Objective:
Copy the material from the line containing "You are a GUI" down through the line containing "click(35, 211)", replacing "screenshot" with "screen capture" and keeping everything else the same. Leave the pictures out.

Data rows:
--
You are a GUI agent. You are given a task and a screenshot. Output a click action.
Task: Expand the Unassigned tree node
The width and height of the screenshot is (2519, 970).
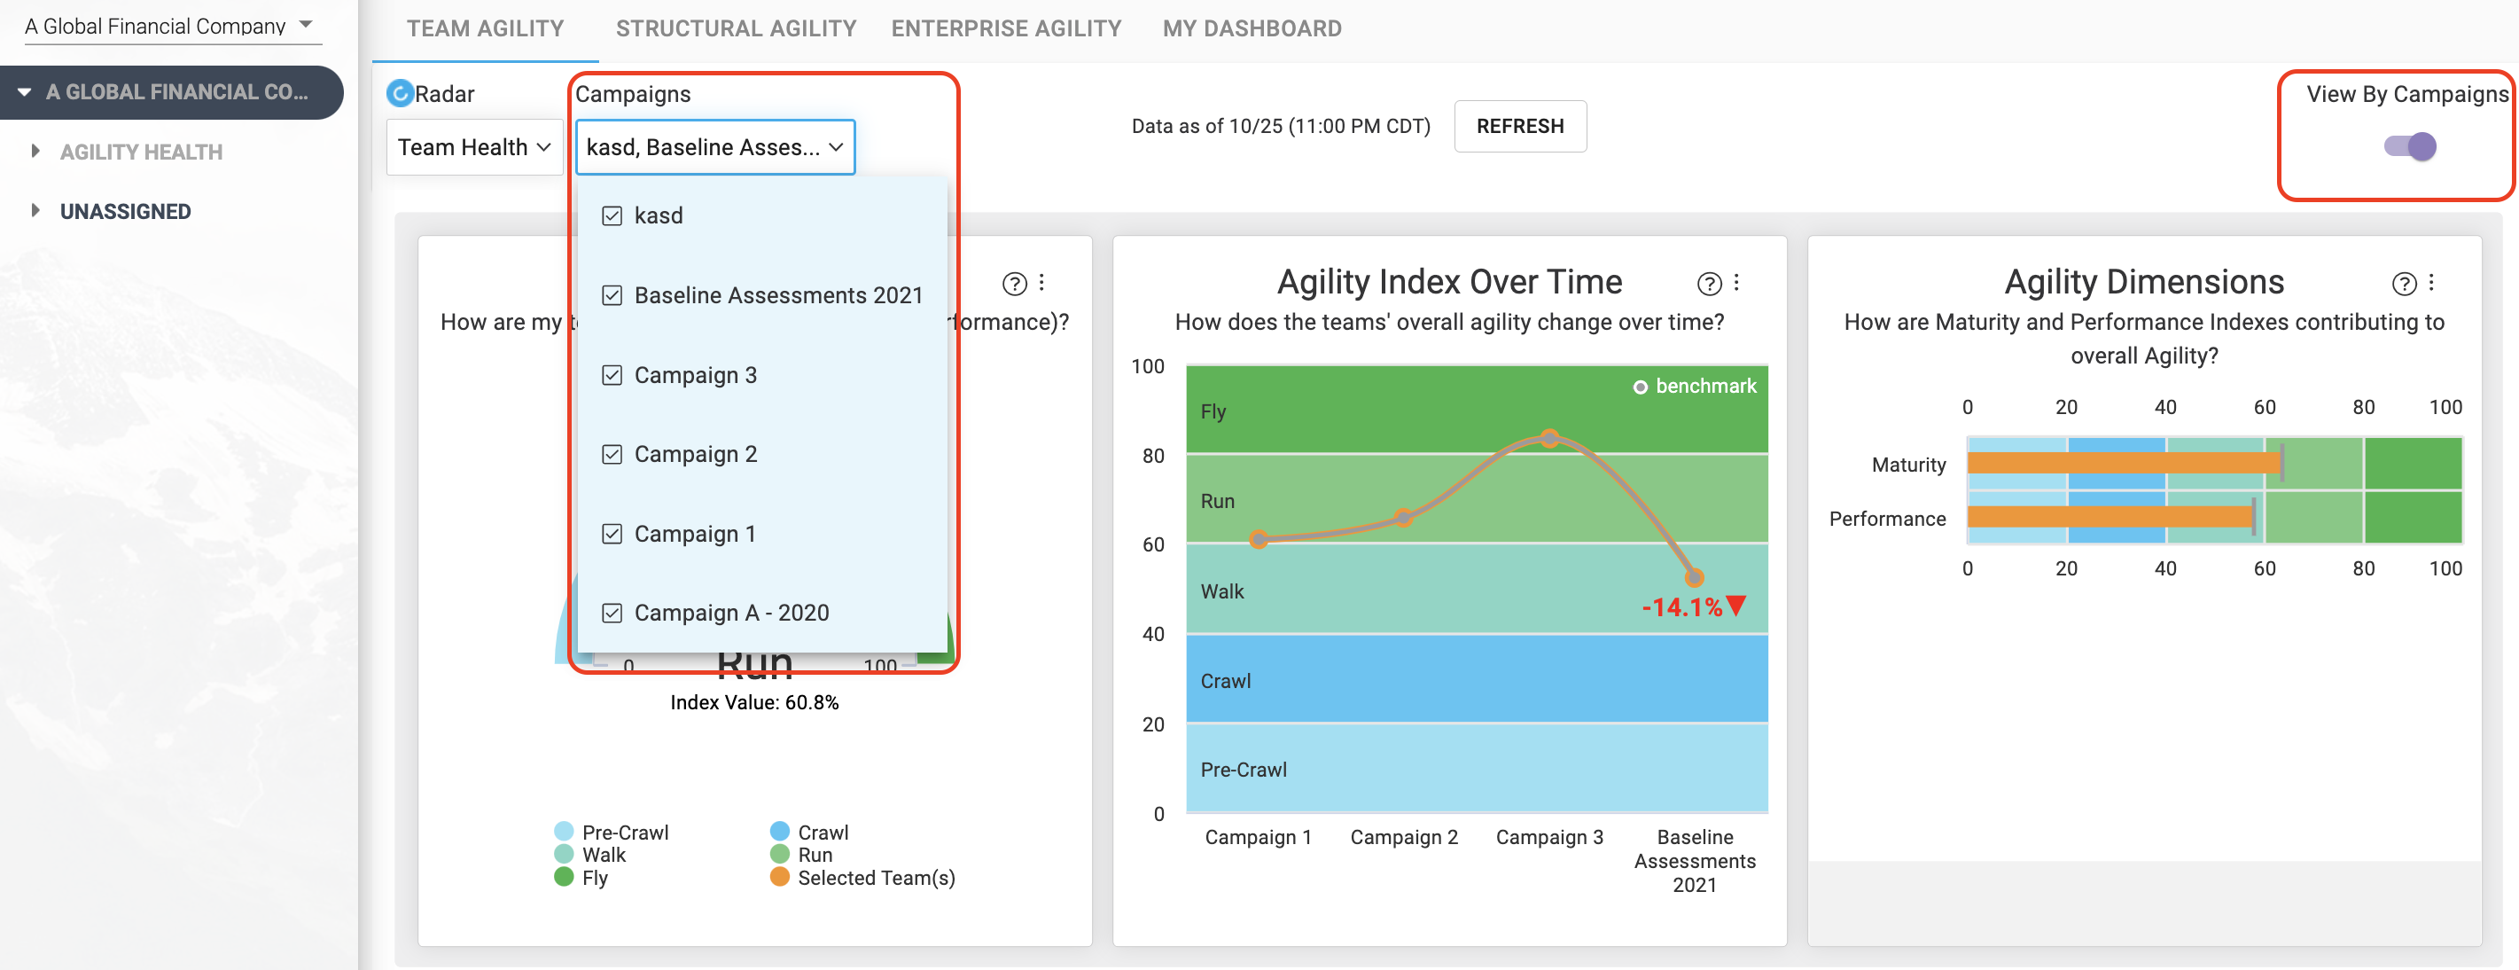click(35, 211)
--
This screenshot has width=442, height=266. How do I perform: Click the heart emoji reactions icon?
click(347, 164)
--
The reply:
You are a GUI agent. You are given a task and a screen capture. Output a click action.
Task: Expand the Unassigned tree node
The width and height of the screen capture is (2519, 970).
click(35, 211)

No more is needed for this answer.